◆ Exercise brief ◆
Would you write out the data below exactly, with every line intact?

◆ Dataset extract ◆
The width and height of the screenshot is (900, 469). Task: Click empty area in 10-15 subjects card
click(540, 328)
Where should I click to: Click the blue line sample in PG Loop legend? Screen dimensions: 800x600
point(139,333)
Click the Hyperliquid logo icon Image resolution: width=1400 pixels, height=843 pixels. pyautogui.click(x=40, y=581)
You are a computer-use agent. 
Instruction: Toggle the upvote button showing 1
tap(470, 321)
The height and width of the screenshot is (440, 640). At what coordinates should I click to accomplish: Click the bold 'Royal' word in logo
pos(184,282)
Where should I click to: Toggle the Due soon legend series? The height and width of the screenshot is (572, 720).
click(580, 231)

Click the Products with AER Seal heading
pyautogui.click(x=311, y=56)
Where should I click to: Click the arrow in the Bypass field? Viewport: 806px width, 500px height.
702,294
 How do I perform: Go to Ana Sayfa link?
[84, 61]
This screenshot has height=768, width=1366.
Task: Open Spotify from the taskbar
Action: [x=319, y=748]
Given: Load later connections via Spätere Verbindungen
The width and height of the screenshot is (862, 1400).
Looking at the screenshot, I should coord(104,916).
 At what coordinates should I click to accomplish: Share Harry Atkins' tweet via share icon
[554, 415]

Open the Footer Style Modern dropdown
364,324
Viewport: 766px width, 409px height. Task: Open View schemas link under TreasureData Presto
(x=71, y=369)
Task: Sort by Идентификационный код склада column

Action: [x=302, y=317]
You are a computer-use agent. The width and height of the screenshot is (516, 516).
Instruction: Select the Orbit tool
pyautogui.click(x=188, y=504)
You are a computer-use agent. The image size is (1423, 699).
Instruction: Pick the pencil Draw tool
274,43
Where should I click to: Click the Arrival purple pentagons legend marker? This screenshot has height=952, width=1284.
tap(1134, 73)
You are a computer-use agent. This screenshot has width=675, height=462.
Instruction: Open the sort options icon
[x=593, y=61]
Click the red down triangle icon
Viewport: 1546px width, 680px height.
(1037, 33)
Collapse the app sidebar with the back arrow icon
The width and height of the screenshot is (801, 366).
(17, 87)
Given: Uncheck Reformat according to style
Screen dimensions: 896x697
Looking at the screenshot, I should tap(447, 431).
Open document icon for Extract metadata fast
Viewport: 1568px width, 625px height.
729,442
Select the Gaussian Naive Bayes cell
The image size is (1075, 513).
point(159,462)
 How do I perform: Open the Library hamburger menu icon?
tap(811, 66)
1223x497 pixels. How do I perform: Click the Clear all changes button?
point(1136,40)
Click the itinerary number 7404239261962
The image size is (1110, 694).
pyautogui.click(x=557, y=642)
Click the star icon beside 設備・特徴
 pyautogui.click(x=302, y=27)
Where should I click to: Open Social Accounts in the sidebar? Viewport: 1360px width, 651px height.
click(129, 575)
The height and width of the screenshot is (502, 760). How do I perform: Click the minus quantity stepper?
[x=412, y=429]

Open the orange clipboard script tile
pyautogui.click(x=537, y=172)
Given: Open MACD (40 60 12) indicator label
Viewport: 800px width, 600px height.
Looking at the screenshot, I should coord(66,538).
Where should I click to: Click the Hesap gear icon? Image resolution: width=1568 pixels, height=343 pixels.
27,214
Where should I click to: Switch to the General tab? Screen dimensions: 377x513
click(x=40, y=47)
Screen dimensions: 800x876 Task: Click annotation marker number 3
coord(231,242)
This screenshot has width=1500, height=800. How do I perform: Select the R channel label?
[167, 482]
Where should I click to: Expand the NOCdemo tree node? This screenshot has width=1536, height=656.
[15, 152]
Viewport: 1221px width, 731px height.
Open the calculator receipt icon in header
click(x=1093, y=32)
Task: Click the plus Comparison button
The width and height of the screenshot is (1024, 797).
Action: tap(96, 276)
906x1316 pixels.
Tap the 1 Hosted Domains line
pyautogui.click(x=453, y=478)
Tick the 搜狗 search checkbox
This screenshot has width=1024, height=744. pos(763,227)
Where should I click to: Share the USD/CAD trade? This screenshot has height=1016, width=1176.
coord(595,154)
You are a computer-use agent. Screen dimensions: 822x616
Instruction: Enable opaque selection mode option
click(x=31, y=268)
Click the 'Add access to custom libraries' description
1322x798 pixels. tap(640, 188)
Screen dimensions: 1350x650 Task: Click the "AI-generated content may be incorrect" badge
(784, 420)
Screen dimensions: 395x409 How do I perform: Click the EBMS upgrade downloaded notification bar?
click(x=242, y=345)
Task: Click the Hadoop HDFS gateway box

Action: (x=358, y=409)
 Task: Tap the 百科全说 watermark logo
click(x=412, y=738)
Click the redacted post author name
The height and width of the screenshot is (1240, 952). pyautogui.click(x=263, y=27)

◆ Reply to the exercise ◆
The width and height of the screenshot is (900, 469). Task: Click empty area in 10-15 subjects card
click(540, 328)
Where should I click to: Click the blue line sample in PG Loop legend? Screen dimensions: 800x600
point(139,333)
Click the Hyperliquid logo icon Image resolution: width=1400 pixels, height=843 pixels. pyautogui.click(x=40, y=581)
You are a computer-use agent. 
Instruction: Toggle the upvote button showing 1
tap(470, 321)
The height and width of the screenshot is (440, 640). At what coordinates should I click to accomplish: Click the bold 'Royal' word in logo
pos(184,282)
Where should I click to: Toggle the Due soon legend series? The height and width of the screenshot is (572, 720).
click(580, 231)

Click the Products with AER Seal heading
pyautogui.click(x=311, y=56)
Where should I click to: Click the arrow in the Bypass field? Viewport: 806px width, 500px height.
702,294
 How do I perform: Go to Ana Sayfa link?
[84, 61]
This screenshot has height=768, width=1366.
Task: Open Spotify from the taskbar
Action: [x=319, y=748]
Given: Load later connections via Spätere Verbindungen
The width and height of the screenshot is (862, 1400).
Looking at the screenshot, I should coord(104,916).
 At what coordinates should I click to accomplish: Share Harry Atkins' tweet via share icon
[554, 415]

Open the Footer Style Modern dropdown
364,324
Viewport: 766px width, 409px height. Task: Open View schemas link under TreasureData Presto
(x=71, y=369)
Task: Sort by Идентификационный код склада column

Action: [x=302, y=317]
You are a computer-use agent. The width and height of the screenshot is (516, 516).
Instruction: Select the Orbit tool
pyautogui.click(x=188, y=504)
You are a computer-use agent. The image size is (1423, 699).
Instruction: Pick the pencil Draw tool
274,43
Where should I click to: Click the Arrival purple pentagons legend marker? This screenshot has height=952, width=1284.
tap(1134, 73)
You are a computer-use agent. This screenshot has width=675, height=462.
Instruction: Open the sort options icon
[x=593, y=61]
Click the red down triangle icon
Viewport: 1546px width, 680px height.
(1037, 33)
Collapse the app sidebar with the back arrow icon
The width and height of the screenshot is (801, 366).
(17, 87)
Given: Uncheck Reformat according to style
Screen dimensions: 896x697
Looking at the screenshot, I should tap(447, 431).
Open document icon for Extract metadata fast
Viewport: 1568px width, 625px height.
729,442
Select the Gaussian Naive Bayes cell
The image size is (1075, 513).
point(159,462)
 How do I perform: Open the Library hamburger menu icon?
tap(811, 66)
1223x497 pixels. How do I perform: Click the Clear all changes button?
point(1136,40)
Click the itinerary number 7404239261962
The image size is (1110, 694).
pyautogui.click(x=557, y=642)
Click the star icon beside 設備・特徴
 pyautogui.click(x=302, y=27)
Where should I click to: Open Social Accounts in the sidebar? Viewport: 1360px width, 651px height.
click(129, 575)
The height and width of the screenshot is (502, 760). How do I perform: Click the minus quantity stepper?
[x=412, y=429]

Open the orange clipboard script tile
pyautogui.click(x=537, y=172)
Given: Open MACD (40 60 12) indicator label
Viewport: 800px width, 600px height.
Looking at the screenshot, I should coord(66,538).
Where should I click to: Click the Hesap gear icon? Image resolution: width=1568 pixels, height=343 pixels.
27,214
Where should I click to: Switch to the General tab? Screen dimensions: 377x513
click(x=40, y=47)
Screen dimensions: 800x876 Task: Click annotation marker number 3
coord(231,242)
This screenshot has width=1500, height=800. How do I perform: Select the R channel label?
[167, 482]
Where should I click to: Expand the NOCdemo tree node? This screenshot has width=1536, height=656.
[15, 152]
Viewport: 1221px width, 731px height.
Open the calculator receipt icon in header
click(x=1093, y=32)
Task: Click the plus Comparison button
The width and height of the screenshot is (1024, 797).
Action: tap(96, 276)
906x1316 pixels.
Tap the 1 Hosted Domains line
pyautogui.click(x=453, y=478)
Tick the 搜狗 search checkbox
This screenshot has width=1024, height=744. pos(763,227)
Where should I click to: Share the USD/CAD trade? This screenshot has height=1016, width=1176.
coord(595,154)
You are a computer-use agent. Screen dimensions: 822x616
Instruction: Enable opaque selection mode option
click(x=31, y=268)
Click the 'Add access to custom libraries' description
1322x798 pixels. tap(640, 188)
Screen dimensions: 1350x650 Task: Click the "AI-generated content may be incorrect" badge
(784, 420)
Screen dimensions: 395x409 How do I perform: Click the EBMS upgrade downloaded notification bar?
click(x=242, y=345)
Task: Click the Hadoop HDFS gateway box

Action: (x=358, y=409)
 Task: Tap the 百科全说 watermark logo
click(x=412, y=738)
Click the redacted post author name
The height and width of the screenshot is (1240, 952). pyautogui.click(x=263, y=27)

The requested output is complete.